Originally Posted by
Otto
Another interesting project you have going here. I'm looking forward to hearing about your progress. Was the donor reefer trailer a wreck or was it put out to pasture because of its age? I would be concerned about the number of hours on the reefer. An innovative solution nonetheless.
The donor is sitting at a scrap yard an hours drive from my home, they have several Thermal King units with only one Carrier Ultra. The TK's use an Isuzu engine and I wanted the Kubota that Carrier uses, the majority of trailers they have probably came off the road because of age or inspection issues. One trailer I'm told has a broken back I'm hoping this is the one with the Kubota engine.
In this case older is better even if I have to rebuild the engine, the older engines are direct injection,
Pro's of direct injection the fuel enters directly into the combustion chamber under high pressure which also atomizes the fuel, compression is very high anywheres from 19/1 to 22/1 the high compression ignites the diesel fuel, atomized fuel adds to fuel efficiency plus more power due to a better burn.
Indirect injection brought about over EPA crap is a joke, lower compression, fuel injected into a chamber built into the head at a much lower injection pressure, these engines require the use of glow plugs to start practically year round, the fuel is not atomized but rather dribbled into the chamber which by the way is much colder than a direct injected cylinder. The results are poor fuel economy with less horse power per BTU.

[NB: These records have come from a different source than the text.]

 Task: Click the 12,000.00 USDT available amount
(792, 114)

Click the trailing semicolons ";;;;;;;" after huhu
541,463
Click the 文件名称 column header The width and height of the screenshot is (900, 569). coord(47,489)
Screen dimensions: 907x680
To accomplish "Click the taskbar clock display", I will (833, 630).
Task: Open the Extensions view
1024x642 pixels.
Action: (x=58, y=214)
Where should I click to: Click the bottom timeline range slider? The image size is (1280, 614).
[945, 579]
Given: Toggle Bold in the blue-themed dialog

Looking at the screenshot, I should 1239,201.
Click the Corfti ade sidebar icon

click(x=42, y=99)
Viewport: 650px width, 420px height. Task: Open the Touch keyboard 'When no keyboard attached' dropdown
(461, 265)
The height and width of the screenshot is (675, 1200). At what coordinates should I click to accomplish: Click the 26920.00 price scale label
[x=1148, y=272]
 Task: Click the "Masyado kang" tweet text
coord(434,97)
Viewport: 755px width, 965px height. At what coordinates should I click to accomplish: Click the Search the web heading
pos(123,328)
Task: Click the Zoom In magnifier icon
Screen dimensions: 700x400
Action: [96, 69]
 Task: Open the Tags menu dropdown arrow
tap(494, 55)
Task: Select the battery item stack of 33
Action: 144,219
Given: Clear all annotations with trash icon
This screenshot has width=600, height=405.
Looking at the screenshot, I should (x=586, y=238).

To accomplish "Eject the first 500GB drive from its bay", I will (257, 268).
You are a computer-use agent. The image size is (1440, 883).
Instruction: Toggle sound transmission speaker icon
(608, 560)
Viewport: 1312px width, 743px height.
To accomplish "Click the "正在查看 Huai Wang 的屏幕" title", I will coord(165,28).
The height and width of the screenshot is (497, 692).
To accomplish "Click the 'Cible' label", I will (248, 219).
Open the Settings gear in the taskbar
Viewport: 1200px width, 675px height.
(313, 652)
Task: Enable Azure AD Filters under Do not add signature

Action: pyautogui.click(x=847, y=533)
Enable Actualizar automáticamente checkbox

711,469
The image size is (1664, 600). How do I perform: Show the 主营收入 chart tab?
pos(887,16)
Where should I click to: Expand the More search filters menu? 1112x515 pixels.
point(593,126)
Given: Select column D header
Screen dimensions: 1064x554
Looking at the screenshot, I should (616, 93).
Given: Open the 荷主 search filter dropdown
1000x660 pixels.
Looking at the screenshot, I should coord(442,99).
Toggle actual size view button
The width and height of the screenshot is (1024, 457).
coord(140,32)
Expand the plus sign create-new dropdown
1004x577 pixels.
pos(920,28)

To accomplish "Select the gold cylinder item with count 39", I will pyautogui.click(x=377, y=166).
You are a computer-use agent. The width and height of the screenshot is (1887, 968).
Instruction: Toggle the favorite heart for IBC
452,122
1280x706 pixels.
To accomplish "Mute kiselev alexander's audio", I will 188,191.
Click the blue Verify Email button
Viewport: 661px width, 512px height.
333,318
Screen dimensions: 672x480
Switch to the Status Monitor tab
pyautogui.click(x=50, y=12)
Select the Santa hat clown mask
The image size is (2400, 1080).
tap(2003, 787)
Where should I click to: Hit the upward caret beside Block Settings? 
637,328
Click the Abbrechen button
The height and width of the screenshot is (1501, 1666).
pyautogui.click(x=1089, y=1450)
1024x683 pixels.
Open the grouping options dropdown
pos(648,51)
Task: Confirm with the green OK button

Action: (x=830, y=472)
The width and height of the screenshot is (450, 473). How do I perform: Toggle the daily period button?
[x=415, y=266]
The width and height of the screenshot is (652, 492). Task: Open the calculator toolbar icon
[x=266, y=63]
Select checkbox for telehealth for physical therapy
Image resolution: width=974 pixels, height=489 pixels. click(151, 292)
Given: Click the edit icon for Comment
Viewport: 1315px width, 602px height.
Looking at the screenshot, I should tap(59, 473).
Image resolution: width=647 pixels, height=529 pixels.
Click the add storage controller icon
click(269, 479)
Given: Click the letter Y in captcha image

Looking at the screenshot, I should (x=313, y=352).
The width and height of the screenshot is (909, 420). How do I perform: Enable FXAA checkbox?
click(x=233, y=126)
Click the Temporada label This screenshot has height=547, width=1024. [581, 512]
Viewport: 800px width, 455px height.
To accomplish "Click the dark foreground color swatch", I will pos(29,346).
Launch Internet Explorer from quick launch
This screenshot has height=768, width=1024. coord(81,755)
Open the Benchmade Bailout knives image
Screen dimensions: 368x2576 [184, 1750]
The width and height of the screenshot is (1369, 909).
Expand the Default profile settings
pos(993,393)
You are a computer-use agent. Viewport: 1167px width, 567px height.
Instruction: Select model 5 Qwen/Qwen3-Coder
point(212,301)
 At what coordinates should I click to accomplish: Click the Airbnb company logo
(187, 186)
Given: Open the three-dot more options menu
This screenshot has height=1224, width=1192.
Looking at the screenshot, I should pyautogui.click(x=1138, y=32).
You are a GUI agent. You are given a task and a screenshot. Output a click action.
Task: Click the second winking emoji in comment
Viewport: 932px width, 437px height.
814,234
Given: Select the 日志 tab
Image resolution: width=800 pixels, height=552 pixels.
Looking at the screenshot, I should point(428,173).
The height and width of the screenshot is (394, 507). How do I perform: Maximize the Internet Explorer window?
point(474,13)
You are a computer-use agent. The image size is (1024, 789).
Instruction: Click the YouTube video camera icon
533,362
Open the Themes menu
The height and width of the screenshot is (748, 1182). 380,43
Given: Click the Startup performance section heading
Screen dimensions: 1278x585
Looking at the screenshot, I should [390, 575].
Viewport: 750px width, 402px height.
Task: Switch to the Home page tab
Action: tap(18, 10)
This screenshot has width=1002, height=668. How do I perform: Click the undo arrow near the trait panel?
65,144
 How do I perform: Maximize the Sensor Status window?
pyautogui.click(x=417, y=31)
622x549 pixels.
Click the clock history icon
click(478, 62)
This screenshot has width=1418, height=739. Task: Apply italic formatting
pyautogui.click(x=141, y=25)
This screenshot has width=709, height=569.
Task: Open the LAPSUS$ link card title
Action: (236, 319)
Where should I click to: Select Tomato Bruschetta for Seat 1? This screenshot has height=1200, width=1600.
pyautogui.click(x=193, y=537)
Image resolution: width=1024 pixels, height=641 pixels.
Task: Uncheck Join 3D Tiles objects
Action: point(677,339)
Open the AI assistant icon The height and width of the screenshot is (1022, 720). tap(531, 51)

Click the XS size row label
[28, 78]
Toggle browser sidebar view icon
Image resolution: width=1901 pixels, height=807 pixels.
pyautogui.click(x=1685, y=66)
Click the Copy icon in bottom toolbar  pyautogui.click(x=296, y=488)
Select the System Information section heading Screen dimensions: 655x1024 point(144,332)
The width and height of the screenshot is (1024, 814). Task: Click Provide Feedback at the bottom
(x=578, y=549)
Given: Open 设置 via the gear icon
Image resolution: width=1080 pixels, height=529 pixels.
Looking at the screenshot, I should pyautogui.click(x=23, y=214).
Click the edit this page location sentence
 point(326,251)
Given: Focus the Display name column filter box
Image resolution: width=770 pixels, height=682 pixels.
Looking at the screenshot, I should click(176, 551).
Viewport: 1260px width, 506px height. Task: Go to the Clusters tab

Also it's not wise to lug the rpm''s down under load on the IDI engines, they require high rev's to get that horse power.
All the new Kubota tractors now ship with indirect fuel injected engines, probably everything these days will have the same fuel delivery system. All JUNK.
My old Mack gravel truck had brute power and my D4D cat with a four cylinder diesel also had some awesome pushing power you could lug that engine down to the point it would almost stall out and the **** thing would still keep on pushing a full blade of dirt.
My small Kubota tractor with the three cylinder engine is indirect injection and it's hard on fuel, in the early 90's had a portable welder with the same engine the only difference was that it was direct injection and I could weld for ten hours on five gallons of fuel.
Hope that explains why I wanted the older Kubota engine.